Segment Start: Recorded information
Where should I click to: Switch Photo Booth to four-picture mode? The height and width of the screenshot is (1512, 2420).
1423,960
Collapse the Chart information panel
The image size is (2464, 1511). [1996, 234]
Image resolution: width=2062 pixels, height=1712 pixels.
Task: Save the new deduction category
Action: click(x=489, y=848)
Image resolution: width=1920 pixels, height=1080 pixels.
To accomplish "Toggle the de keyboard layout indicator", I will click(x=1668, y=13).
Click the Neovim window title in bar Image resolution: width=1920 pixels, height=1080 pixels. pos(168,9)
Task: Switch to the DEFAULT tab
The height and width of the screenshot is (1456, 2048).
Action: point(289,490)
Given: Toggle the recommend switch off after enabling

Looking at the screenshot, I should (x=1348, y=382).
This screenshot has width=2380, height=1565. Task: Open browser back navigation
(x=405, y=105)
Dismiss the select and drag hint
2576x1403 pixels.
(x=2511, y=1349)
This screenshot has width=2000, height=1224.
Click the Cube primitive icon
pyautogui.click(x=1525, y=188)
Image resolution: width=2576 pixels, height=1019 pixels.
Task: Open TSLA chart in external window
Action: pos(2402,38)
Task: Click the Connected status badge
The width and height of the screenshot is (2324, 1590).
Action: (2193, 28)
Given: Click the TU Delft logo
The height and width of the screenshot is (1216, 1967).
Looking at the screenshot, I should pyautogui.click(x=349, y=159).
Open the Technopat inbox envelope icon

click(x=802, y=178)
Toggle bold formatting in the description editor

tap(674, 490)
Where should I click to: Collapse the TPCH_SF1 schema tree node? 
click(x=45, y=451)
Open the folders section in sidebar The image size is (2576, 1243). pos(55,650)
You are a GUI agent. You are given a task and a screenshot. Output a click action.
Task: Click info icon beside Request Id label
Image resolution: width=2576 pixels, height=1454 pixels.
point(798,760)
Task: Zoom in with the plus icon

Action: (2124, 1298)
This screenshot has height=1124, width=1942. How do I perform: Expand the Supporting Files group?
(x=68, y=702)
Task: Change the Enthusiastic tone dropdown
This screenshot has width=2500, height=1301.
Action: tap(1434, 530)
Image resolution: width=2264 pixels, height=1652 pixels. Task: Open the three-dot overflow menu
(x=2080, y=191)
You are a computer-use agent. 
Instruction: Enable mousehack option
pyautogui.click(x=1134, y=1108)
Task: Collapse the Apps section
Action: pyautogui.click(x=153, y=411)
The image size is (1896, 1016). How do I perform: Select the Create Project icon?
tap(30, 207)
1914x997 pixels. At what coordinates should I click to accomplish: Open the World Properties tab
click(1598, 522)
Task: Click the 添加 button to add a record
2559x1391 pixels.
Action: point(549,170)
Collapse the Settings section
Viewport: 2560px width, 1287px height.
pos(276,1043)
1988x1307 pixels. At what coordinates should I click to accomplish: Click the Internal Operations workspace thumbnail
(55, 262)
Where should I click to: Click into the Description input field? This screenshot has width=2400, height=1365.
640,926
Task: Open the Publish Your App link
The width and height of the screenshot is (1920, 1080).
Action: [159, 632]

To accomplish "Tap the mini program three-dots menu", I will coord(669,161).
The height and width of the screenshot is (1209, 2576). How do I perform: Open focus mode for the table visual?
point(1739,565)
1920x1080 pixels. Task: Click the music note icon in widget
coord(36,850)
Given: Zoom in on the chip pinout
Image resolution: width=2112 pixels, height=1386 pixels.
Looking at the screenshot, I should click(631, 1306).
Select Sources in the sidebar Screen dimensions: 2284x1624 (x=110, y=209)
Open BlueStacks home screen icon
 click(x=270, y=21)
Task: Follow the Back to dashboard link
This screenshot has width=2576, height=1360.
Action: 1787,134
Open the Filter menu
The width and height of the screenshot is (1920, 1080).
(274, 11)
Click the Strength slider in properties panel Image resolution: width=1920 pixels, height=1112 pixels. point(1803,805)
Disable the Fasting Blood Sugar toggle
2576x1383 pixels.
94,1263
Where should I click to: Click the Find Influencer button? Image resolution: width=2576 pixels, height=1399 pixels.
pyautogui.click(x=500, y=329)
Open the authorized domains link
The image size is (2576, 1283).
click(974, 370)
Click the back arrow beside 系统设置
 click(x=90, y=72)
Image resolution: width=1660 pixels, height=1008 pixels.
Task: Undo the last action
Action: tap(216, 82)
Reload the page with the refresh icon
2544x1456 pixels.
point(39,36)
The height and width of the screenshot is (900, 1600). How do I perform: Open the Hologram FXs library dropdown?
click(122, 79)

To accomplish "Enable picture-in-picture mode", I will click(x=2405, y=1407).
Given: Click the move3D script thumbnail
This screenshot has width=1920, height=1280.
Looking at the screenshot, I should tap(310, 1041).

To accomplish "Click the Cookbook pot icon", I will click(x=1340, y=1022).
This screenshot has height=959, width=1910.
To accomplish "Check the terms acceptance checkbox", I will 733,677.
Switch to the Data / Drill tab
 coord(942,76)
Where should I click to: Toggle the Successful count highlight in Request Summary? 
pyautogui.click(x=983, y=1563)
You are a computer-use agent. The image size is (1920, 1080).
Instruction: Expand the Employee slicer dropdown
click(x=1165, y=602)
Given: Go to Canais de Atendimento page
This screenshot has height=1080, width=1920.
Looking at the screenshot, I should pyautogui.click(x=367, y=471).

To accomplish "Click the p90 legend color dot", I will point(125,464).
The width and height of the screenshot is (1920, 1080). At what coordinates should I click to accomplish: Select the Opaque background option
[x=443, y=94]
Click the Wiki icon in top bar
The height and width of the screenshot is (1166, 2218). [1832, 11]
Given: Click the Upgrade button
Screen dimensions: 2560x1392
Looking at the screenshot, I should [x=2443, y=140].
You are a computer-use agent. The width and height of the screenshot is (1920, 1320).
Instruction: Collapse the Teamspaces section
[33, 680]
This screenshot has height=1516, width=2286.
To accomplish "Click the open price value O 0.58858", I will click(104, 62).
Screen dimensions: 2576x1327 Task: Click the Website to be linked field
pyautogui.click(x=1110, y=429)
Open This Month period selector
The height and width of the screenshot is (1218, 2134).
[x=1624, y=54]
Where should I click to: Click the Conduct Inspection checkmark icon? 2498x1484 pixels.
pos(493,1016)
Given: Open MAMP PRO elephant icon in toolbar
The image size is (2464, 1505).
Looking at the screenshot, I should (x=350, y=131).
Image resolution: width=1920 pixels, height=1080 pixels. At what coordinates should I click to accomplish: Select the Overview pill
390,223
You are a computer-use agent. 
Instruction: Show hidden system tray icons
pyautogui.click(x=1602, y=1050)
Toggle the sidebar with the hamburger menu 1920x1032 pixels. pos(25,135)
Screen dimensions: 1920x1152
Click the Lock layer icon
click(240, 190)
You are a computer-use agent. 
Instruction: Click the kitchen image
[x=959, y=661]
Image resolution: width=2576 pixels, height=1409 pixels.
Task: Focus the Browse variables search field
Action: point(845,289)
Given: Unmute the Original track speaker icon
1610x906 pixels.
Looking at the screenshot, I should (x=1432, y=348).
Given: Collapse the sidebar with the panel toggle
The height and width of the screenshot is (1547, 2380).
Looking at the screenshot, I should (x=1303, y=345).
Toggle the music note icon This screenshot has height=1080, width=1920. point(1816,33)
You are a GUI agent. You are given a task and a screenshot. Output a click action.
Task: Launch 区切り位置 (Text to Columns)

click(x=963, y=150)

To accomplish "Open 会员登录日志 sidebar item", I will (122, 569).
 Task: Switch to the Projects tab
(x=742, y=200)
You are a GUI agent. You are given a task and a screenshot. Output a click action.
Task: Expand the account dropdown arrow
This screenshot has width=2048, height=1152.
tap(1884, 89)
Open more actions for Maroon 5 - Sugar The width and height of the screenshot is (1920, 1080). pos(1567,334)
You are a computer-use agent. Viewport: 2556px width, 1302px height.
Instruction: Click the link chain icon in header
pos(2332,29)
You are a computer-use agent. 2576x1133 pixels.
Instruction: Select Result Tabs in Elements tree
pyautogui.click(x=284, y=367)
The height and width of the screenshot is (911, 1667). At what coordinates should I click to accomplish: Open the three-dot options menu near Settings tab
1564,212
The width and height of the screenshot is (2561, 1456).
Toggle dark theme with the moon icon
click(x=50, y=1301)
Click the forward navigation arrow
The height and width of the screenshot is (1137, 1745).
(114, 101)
Segment End: Recorded information
Problem details = Reproduce exactly every line between the line with "Click the Lock layer icon" and the last line of the records above, both included.

Answer for the task =
Click the Lock layer icon
click(240, 190)
You are a computer-use agent. 
Instruction: Click the kitchen image
[x=959, y=661]
Image resolution: width=2576 pixels, height=1409 pixels.
Task: Focus the Browse variables search field
Action: point(845,289)
Given: Unmute the Original track speaker icon
1610x906 pixels.
Looking at the screenshot, I should (x=1432, y=348).
Given: Collapse the sidebar with the panel toggle
The height and width of the screenshot is (1547, 2380).
Looking at the screenshot, I should (x=1303, y=345).
Toggle the music note icon This screenshot has height=1080, width=1920. point(1816,33)
You are a GUI agent. You are given a task and a screenshot. Output a click action.
Task: Launch 区切り位置 (Text to Columns)

click(x=963, y=150)

To accomplish "Open 会员登录日志 sidebar item", I will (122, 569).
 Task: Switch to the Projects tab
(x=742, y=200)
You are a GUI agent. You are given a task and a screenshot. Output a click action.
Task: Expand the account dropdown arrow
This screenshot has width=2048, height=1152.
tap(1884, 89)
Open more actions for Maroon 5 - Sugar The width and height of the screenshot is (1920, 1080). pos(1567,334)
You are a computer-use agent. Viewport: 2556px width, 1302px height.
Instruction: Click the link chain icon in header
pos(2332,29)
You are a computer-use agent. 2576x1133 pixels.
Instruction: Select Result Tabs in Elements tree
pyautogui.click(x=284, y=367)
The height and width of the screenshot is (911, 1667). At what coordinates should I click to accomplish: Open the three-dot options menu near Settings tab
1564,212
The width and height of the screenshot is (2561, 1456).
Toggle dark theme with the moon icon
click(x=50, y=1301)
Click the forward navigation arrow
The height and width of the screenshot is (1137, 1745).
(114, 101)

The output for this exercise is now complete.